**DATASET RECORDS**
━━━━━━━━━━

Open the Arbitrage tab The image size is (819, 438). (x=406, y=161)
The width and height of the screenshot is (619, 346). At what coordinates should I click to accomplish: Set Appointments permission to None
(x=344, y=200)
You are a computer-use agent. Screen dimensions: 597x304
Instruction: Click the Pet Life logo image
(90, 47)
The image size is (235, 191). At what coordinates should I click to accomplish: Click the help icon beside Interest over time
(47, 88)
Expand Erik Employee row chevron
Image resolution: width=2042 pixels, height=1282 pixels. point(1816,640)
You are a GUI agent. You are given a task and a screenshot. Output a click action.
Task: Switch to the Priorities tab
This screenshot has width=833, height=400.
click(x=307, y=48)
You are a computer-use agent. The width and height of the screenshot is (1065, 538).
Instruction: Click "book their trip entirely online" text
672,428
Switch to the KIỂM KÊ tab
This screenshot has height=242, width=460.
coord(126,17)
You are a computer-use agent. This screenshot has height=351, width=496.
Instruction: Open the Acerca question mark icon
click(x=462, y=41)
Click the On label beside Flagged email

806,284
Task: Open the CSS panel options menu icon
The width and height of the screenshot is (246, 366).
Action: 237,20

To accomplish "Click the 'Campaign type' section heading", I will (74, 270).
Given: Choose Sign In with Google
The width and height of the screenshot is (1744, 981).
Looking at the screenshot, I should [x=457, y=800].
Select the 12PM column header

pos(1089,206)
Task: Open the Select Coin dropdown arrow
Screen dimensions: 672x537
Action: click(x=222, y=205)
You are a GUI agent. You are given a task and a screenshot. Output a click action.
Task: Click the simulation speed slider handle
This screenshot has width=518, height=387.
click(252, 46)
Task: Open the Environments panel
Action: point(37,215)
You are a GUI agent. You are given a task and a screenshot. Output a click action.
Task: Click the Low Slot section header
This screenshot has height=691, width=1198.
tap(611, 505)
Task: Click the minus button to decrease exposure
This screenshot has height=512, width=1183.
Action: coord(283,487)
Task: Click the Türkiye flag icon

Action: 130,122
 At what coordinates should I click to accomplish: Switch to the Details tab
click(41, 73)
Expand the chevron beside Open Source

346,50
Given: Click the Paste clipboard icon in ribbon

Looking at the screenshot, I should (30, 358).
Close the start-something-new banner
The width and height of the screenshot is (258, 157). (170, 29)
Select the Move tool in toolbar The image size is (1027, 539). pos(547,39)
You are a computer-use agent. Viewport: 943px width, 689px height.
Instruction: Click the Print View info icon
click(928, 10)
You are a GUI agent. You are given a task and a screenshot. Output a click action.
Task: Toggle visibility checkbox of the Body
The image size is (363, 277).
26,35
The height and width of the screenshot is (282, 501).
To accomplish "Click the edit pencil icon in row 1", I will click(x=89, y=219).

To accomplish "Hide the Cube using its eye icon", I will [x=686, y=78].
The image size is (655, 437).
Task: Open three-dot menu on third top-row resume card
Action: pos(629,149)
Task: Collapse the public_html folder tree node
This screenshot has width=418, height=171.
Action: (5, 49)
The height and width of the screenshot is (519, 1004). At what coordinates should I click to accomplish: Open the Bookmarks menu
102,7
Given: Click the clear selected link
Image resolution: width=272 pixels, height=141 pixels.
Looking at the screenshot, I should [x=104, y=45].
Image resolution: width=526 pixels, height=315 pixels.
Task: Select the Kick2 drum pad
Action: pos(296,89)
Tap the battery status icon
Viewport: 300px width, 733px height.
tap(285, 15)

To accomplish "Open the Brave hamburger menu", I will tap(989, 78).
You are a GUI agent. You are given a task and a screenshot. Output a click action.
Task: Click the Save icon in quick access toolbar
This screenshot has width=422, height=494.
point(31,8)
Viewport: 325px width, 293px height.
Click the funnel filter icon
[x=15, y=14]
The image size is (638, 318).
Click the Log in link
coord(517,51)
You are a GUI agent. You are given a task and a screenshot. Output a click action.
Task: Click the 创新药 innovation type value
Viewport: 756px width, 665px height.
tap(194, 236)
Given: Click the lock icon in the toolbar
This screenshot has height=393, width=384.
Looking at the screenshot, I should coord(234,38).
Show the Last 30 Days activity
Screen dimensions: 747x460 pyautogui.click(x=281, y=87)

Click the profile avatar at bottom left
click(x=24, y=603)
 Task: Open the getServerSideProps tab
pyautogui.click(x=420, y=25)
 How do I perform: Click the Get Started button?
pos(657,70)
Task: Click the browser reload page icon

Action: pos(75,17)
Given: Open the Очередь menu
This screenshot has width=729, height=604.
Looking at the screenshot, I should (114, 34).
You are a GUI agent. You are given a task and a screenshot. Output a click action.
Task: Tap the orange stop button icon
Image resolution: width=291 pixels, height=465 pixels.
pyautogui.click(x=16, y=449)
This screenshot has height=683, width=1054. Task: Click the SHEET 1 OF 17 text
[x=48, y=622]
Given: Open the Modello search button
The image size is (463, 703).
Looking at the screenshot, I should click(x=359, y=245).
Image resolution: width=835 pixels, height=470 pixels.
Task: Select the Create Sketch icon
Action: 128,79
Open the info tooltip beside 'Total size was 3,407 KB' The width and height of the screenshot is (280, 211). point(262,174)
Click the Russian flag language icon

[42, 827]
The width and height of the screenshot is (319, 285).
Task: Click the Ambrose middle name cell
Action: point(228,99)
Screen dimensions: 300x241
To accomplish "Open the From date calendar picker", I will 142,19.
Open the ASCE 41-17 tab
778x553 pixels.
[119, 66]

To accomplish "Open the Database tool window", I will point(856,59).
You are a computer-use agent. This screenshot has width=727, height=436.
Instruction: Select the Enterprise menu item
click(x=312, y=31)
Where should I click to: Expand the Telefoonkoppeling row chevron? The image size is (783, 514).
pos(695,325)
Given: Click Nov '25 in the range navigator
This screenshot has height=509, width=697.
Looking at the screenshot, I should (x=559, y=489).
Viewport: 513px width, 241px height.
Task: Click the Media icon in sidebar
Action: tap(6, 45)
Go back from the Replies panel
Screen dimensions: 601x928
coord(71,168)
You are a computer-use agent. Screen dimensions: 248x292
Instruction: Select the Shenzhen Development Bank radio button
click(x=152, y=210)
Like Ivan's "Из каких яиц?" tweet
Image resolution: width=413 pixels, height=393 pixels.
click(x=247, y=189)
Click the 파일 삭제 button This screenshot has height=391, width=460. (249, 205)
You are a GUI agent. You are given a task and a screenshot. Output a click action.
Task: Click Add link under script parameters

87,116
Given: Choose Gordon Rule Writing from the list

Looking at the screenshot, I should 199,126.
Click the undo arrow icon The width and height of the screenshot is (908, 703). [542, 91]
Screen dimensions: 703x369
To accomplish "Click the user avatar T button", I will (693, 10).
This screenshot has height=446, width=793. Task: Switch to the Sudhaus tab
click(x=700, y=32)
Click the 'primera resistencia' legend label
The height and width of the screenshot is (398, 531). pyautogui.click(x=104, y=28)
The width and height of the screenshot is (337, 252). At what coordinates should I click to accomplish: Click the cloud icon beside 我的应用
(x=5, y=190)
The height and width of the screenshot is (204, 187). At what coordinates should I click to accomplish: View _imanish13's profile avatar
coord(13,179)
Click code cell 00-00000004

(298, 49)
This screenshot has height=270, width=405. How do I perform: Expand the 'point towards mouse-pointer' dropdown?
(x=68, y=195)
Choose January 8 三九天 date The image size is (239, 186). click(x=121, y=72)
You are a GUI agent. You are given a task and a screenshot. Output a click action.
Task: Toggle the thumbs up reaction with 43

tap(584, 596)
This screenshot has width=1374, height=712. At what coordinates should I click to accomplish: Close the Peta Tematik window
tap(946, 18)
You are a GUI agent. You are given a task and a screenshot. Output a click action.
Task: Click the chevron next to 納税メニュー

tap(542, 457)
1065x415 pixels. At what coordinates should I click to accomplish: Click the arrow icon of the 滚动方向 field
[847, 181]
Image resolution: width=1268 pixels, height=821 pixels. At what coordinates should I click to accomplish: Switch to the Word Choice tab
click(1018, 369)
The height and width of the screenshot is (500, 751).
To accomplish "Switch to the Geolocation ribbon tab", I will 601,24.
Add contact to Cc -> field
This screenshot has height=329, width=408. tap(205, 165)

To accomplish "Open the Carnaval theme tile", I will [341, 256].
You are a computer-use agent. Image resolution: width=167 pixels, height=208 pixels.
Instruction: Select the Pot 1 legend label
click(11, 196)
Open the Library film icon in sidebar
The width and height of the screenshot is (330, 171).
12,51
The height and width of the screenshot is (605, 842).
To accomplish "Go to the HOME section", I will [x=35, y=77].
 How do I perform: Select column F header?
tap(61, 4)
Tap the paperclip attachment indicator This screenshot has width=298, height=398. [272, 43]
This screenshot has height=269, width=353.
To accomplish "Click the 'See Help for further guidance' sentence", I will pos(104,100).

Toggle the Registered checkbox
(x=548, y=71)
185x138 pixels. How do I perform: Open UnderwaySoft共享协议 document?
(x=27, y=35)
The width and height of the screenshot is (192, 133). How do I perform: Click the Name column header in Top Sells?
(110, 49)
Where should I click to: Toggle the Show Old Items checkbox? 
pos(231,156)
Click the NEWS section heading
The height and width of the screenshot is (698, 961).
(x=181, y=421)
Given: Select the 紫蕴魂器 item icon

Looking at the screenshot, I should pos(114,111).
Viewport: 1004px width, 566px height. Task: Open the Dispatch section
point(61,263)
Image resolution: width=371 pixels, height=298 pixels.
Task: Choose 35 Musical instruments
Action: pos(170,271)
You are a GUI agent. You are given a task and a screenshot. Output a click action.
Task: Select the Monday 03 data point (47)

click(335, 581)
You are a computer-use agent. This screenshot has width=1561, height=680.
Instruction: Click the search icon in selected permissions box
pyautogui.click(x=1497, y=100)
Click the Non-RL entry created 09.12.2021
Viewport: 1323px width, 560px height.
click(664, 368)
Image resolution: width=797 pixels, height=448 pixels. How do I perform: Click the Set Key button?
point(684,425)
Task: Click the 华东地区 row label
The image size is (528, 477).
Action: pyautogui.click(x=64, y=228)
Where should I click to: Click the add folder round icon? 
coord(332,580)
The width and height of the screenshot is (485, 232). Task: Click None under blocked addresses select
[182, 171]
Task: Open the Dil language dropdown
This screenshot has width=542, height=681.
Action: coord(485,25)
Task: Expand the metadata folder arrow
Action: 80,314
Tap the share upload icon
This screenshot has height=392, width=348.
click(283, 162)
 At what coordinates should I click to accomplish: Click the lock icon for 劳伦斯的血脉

━━━━━━━━━━

**ACTION ITEM**
Reproduce the records above line by line, without any change, up to and including the line that holds "has height=351, width=496.".

**WRITTEN ANSWER**
Open the Arbitrage tab The image size is (819, 438). (x=406, y=161)
The width and height of the screenshot is (619, 346). At what coordinates should I click to accomplish: Set Appointments permission to None
(x=344, y=200)
You are a computer-use agent. Screen dimensions: 597x304
Instruction: Click the Pet Life logo image
(90, 47)
The image size is (235, 191). At what coordinates should I click to accomplish: Click the help icon beside Interest over time
(47, 88)
Expand Erik Employee row chevron
Image resolution: width=2042 pixels, height=1282 pixels. point(1816,640)
You are a GUI agent. You are given a task and a screenshot. Output a click action.
Task: Switch to the Priorities tab
This screenshot has width=833, height=400.
click(x=307, y=48)
You are a computer-use agent. The width and height of the screenshot is (1065, 538).
Instruction: Click "book their trip entirely online" text
672,428
Switch to the KIỂM KÊ tab
This screenshot has height=242, width=460.
coord(126,17)
You are a computer-use agent. This screenshot has height=351, width=496.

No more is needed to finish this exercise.